Seeing the dark circles under her eyes, her hair that she had been forced to pull back in a short ponytail after falling asleep between the two giants on the plane, she thought briefly that Floyd was messing with her.
But something told her that this simple man wasn’t capable of being dishonest.
“Thank you,” she said, watching as the landscape further degenerated into a sea of white.
The next five minutes passed in silence, but then they drove over a set of train tracks, and this set Floyd off on a tangent on his favorite subject.
“In 1909, Alaska Central Railroad—th-th-that’s the company name—built the f-f-first railroad in Alaska. It was f-f-fifty-one miles long, and took food and people to T-T-T-urnagain Arm.”
Chase nodded.

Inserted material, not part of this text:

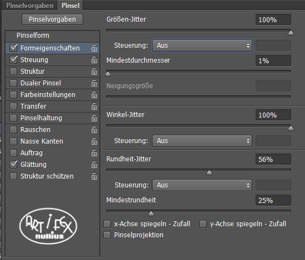305x260 pixels.
Task: Click the lock icon beside Rauschen
Action: [94, 130]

This seemed to fuel Floyd’s excitement, and when he spoke again, his stutter became more pronounced.
“F-f-from there, the d-d-dogs would take the p-p-people and f-food where it needs to g-g-go.”
Chase’s ears perked.
“Dogs?”
Floyd nodded.
“D-d-dogsleds. I had a dog once,” Floyd continued, “His name was S-S-Steven. He w-w-was a co-co-cocker-spaniel. But he died.”
Another pause, this one extending as long as a full minute.
“We’re almost here,” Floyd announced, pulling Chase out of her head.
They had moved from a main highway artery to a feeder capillary, and the metropolis that was Anchorage had become a distant memory. They passed a sign announcing that they were entering Girdwood, then continued through the lazy resort town, before exiting on the other side. In the distance, she could make out snow-covered pines, as well as a narrowing of the road. Floyd turned onto an even smaller road, which Chase assumed, but couldn’t tell for certain given the snow, was unpaved.